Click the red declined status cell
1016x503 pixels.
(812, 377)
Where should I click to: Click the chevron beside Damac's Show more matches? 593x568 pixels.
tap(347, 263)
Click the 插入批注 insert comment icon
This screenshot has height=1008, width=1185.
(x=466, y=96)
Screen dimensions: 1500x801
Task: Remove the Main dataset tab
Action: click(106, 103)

→ **Problem details**: The answer is the full data, repeated exactly as shown.

→ **Answer box**:
Click the red declined status cell
1016x503 pixels.
(812, 377)
Where should I click to: Click the chevron beside Damac's Show more matches? 593x568 pixels.
tap(347, 263)
Click the 插入批注 insert comment icon
This screenshot has height=1008, width=1185.
(x=466, y=96)
Screen dimensions: 1500x801
Task: Remove the Main dataset tab
Action: click(106, 103)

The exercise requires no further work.